### SET TASK 1
Rewrite the R tutorial text starting with "Step 5: Import" and going on through "saved the dataset.", replacing "code snippet" with "script".
### SET TASK 2
In the R tutorial text, which function shows the first few rows of the dataset in the Console?

### PROVIDED TEXT
++++

Step 5: Import the Dataset
Now, import the dataset into RStudio using the following code snippet. Adjust the file path as needed based on where you saved the dataset.
# Import the dataset
file_path <- "path/to/your/dataset/data/Online Retail.xlsx"
data <- read_excel(file_path)
# View the first few rows of the dataset
head(data)
✏️ NOTES:
Replace "path/to/your/dataset" with the full paths on your own machine to the .xlsx file.
I added the
# View the first few rows of the dataset head(data)so you can see the first few rows of your data in the Console. This is helpful for verifying that the dataset has been imported correctly and understanding the initial structure and content of your data before proceeding with further analysis.
Step 6: Clean the Data
After last week's post, a subscriber asked me to discuss data cleaning in more depth. I'll write an entire post about data cleaning later, but for this tutorial, I broke out the steps into different code snippets. This should give you a sense of the general process and will allow you to reverse-engineer some of my thoughts and best practices here.
For this dataset, let's prepare everything for analysis by handling missing values and filtering the dataset to include only relevant transactions.
Clean the Data
# Clean the data
data <- data %>%
filter(!is.na(InvoiceNo) & !is.na(StockCode) & !is.na(Description) & !is.na(Quantity) & !is.na(InvoiceDate) & !is.na(UnitPrice) & !is.na(CustomerID)) %>%
filter(Quantity > 0) %>%
mutate(InvoiceNo = as.factor(InvoiceNo), StockCode = as.factor(StockCode))
# View the cleaned data
head(data)Handling Missing Values
Before cleaning:
# Display rows with missing values
missing_data <- data %>% filter(is.na(InvoiceNo) | is.na(StockCode) | is.na(Description) | is.na(Quantity) | is.na(InvoiceDate) | is.na(UnitPrice) | is.na(CustomerID))
head(missing_data)After removing missing values:
# Remove rows with missing values
data <- data %>% filter(!is.na(InvoiceNo) & !is.na(StockCode) & !is.na(Description) & !is.na(Quantity) & !is.na(InvoiceDate) & !is.na(UnitPrice) & !is.na(CustomerID))Filtering Negative Quantities
Before filtering:
# Display rows with negative quantities
negative_quantity_data <- data %>% filter(Quantity <= 0)
head(negative_quantity_data)After filtering:
# Remove rows with negative quantities
data <- data %>% filter(Quantity > 0)Converting Columns to Factors
# Convert columns to factors
data <- data %>% mutate(InvoiceNo = as.factor(InvoiceNo), StockCode = as.factor(StockCode))
# View the structure of the cleaned data
str(data)
📘 Explanation: Proper data cleaning of this kind ensures our analysis is based on accurate and reliable information. It is a best practice, and we'll explore it further in later articles in this series. Stay tuned!
Step 7: Perform Exploratory Data Analysis (EDA)
Now, let's explore the dataset to understand its structure and identify any patterns. Learn more about why I almost always run a EDA in my article R for UX Researchers Series: Article #2.
# Summary statistics
summary(data)
# Top 10 most frequently bought products
top_products <- data %>%
count(Description, sort = TRUE) %>%
top_n(10)
# Plot top 10 products
ggplot(top_products, aes(x = reorder(Description, n), y = n)) +
geom_bar(stat = "identity") +
coord_flip() +
labs(title = "Top 10 Most Frequently Bought Products", x = "Product", y = "Frequency")📘 Explanation: Exploratory Data Analysis (EDA) helps us get a sense of the data by summarizing its main characteristics. Here, we generate summary statistics and visualize the top 10 most frequently bought products. This gives us an overview of the most popular items in the dataset.

++++

### STORED DATA
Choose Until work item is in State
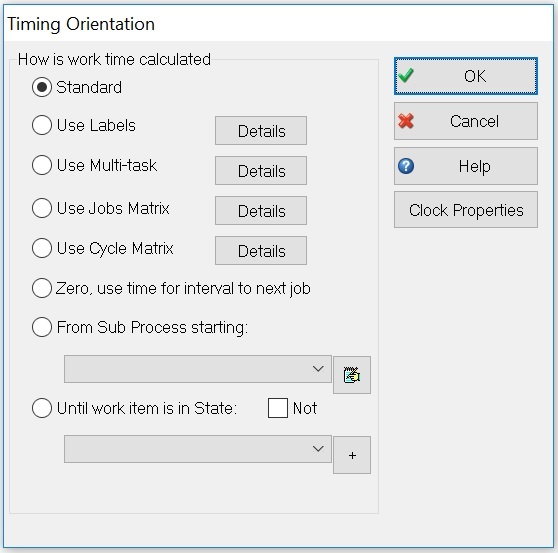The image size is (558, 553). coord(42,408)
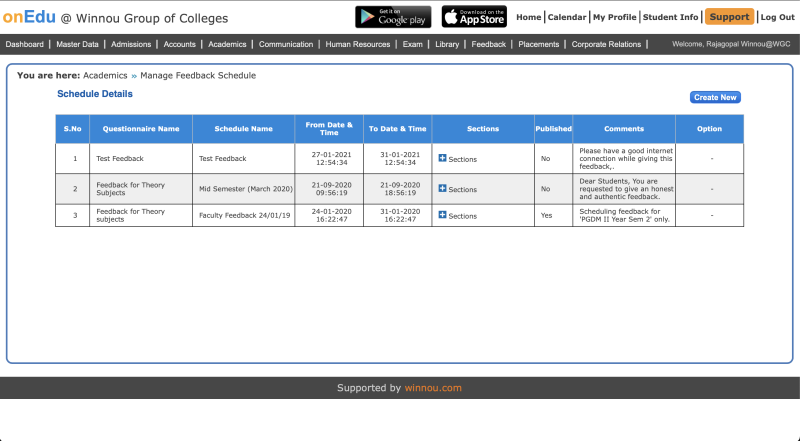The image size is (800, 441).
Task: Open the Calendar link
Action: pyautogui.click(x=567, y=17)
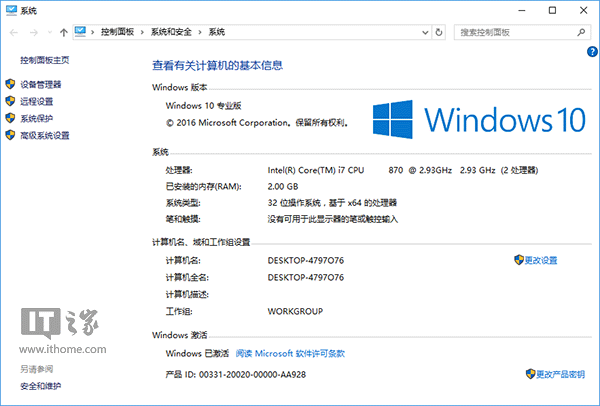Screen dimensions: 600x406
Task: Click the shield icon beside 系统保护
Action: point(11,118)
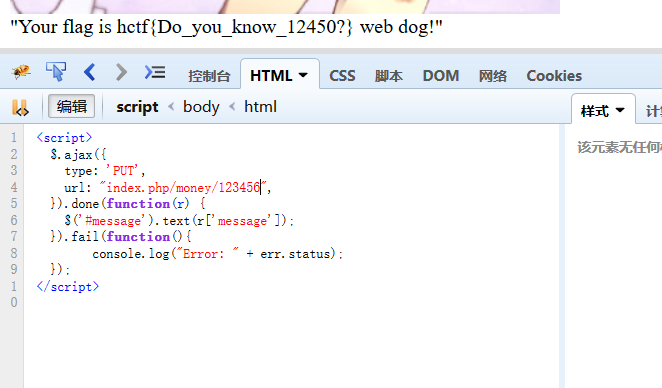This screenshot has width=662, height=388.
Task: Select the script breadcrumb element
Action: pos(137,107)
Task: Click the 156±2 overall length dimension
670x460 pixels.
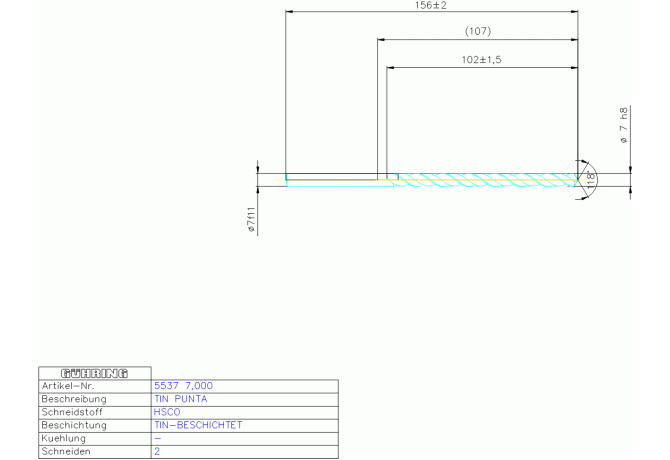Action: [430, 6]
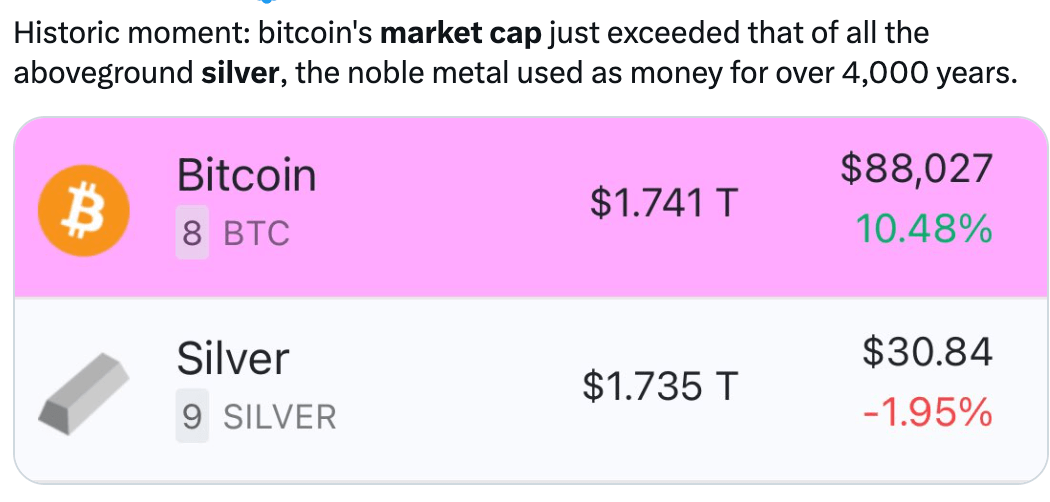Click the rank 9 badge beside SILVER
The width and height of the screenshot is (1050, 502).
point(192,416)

++++

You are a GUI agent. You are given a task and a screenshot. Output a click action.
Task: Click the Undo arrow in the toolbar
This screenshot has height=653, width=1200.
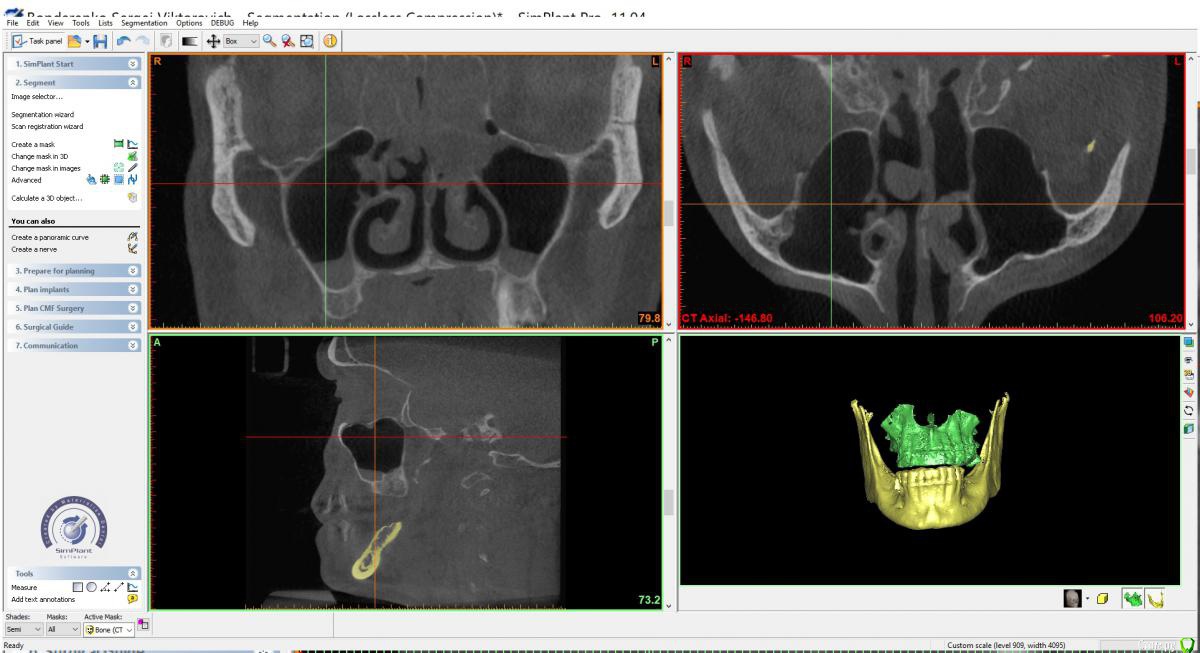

++++

### ANSWER 1
Step 5: Import the Dataset
Now, import the dataset into RStudio using the following script. Adjust the file path as needed based on where you saved the dataset.

### ANSWER 2
The head() function, called as head(data).